To obtain a better understanding of the origins of the errors made in the reporting of statistics, we contacted the authors of the articles with errors in the second study and asked them to send us the raw data. Regrettably, only 24% of the authors shared their data, despite our request being quite specific and our assurances that the authors would remain anonymous. The degree of nonresponse was in line with the previous results of Wicherts et al. (2006
). They requested data from 141 authors of articles in APA journals and observed a response rate of 27%. Nevertheless, some authors, who appeared willing to share their data with us, conducted a reanalysis themselves and informed us of their results. Both the raw data and the results of the reanalyses revealed some additional sources of error. Especially, incongruencies caused by reporting the wrong test statistic or df
were revealed. Furthermore, several contacted authors gave us more background information on the causes of the incongruencies. For example, one author told us that the reported p
value was based on one dataset and that the test statistic and df
were based on a different, former dataset, which contained an incorrect value. This can be seen as a special case of the copy–paste error with a former result that is only partly edited. Nevertheless, even with access to the raw data, the causes of some errors remained unknown. Given access to the raw data, it is at least possible to determine the correct statistical results, which can be used, for instance, in meta-analyses.
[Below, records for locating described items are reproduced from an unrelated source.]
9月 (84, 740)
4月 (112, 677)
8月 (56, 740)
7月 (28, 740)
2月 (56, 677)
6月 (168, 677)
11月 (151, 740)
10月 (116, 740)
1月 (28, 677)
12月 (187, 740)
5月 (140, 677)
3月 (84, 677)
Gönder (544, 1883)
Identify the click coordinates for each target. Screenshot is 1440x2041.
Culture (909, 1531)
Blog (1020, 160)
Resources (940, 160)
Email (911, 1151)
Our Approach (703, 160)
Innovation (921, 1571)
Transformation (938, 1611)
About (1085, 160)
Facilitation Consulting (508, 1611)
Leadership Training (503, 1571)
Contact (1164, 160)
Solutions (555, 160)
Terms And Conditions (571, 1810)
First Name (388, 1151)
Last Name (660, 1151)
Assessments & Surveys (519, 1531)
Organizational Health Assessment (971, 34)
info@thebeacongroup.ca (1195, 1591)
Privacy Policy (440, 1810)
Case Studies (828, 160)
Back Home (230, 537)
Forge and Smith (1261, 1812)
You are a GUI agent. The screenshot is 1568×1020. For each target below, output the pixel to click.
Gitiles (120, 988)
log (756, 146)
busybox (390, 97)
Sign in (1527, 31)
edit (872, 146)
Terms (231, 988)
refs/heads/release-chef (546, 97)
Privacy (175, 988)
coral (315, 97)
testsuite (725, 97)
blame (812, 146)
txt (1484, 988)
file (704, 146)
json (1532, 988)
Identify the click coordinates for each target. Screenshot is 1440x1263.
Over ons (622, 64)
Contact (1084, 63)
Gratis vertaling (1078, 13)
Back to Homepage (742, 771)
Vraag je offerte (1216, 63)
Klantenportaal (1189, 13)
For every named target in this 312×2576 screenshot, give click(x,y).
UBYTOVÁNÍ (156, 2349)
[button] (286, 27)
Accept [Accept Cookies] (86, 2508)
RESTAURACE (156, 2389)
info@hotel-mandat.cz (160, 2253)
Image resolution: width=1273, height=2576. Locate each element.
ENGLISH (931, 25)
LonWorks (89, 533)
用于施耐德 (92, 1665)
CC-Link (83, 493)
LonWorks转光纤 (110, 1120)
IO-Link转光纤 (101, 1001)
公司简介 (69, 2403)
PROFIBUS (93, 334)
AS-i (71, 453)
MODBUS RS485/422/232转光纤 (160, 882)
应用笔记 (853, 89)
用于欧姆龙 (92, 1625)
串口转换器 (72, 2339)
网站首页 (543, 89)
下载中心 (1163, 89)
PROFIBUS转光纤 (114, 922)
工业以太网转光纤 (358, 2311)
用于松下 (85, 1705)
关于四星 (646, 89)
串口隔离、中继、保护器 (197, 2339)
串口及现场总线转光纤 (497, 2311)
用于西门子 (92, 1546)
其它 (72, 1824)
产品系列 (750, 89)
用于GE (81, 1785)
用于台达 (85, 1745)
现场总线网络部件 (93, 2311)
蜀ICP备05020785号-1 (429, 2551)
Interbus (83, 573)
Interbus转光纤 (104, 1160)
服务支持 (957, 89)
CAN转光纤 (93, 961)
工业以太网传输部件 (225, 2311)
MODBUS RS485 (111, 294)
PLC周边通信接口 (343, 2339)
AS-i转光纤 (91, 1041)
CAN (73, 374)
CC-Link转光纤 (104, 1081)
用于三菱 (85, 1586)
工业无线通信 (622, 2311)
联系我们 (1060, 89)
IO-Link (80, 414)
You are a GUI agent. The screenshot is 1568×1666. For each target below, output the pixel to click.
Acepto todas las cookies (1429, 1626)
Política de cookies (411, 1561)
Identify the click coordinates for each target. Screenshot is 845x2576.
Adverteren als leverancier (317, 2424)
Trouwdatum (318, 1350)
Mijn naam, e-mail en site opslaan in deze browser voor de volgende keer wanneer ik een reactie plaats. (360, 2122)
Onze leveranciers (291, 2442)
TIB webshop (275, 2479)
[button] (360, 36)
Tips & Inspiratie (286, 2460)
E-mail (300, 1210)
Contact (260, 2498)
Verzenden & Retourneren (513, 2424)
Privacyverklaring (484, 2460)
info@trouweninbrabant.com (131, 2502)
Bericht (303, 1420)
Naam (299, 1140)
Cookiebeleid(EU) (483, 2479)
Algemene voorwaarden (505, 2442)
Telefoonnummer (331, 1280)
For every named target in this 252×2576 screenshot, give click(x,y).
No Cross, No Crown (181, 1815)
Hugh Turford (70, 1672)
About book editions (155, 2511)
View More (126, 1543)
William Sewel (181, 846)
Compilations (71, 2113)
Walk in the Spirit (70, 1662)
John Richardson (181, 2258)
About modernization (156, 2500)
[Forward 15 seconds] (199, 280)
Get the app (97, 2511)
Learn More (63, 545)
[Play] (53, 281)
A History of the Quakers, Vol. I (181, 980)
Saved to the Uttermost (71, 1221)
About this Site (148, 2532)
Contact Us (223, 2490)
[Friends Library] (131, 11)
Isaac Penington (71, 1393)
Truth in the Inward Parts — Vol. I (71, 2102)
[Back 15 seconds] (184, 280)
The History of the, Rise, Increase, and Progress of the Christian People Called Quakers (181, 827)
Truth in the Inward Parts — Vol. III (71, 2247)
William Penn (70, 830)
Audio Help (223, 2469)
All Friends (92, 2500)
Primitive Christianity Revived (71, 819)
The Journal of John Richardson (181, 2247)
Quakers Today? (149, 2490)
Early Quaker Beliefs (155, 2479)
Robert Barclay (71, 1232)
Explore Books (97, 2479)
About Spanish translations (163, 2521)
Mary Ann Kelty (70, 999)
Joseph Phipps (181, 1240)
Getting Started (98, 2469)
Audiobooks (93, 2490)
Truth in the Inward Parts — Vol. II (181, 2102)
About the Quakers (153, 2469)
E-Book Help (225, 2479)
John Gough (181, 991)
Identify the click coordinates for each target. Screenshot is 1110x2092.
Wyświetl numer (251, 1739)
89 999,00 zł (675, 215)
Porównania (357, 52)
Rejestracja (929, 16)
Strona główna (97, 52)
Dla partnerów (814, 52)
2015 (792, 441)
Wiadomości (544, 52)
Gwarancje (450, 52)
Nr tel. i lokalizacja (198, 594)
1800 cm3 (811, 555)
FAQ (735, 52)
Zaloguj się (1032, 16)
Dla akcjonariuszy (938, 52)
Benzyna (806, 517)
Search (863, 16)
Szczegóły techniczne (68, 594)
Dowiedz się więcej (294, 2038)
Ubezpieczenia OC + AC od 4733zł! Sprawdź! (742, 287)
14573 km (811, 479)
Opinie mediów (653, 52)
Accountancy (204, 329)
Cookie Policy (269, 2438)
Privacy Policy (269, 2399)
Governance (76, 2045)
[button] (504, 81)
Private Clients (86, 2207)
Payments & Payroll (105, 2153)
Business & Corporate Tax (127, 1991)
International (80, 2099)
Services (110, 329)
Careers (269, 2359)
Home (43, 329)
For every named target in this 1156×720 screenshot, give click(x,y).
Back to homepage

Of special interest was the direction of the congruence errors. Researchers often have specific preferences regarding their results, which may affect the extent to which researchers scrutinize errors in line with or contradicting their preferred results. We hypothesized that congruence errors would more often be in favor of the researchers’ expectations. The direction of the gross errors in the first study revealed that 46 of the 50 congruence errors resulted in a significant result. Furthermore, the rounding errors with a p
value of .05 were all in favor of the researchers’ hypotheses—that is, the alternative rather than the null hypotheses. These errors may have been the result of sloppiness, so they should not be taken to mean that researchers were trying to present a more convincing story than the data could support (Friedlander, 1964
). Nonetheless, these results point to the importance of studying further the potential influence of researchers’ expectations on the outcome and reporting of their data analyses.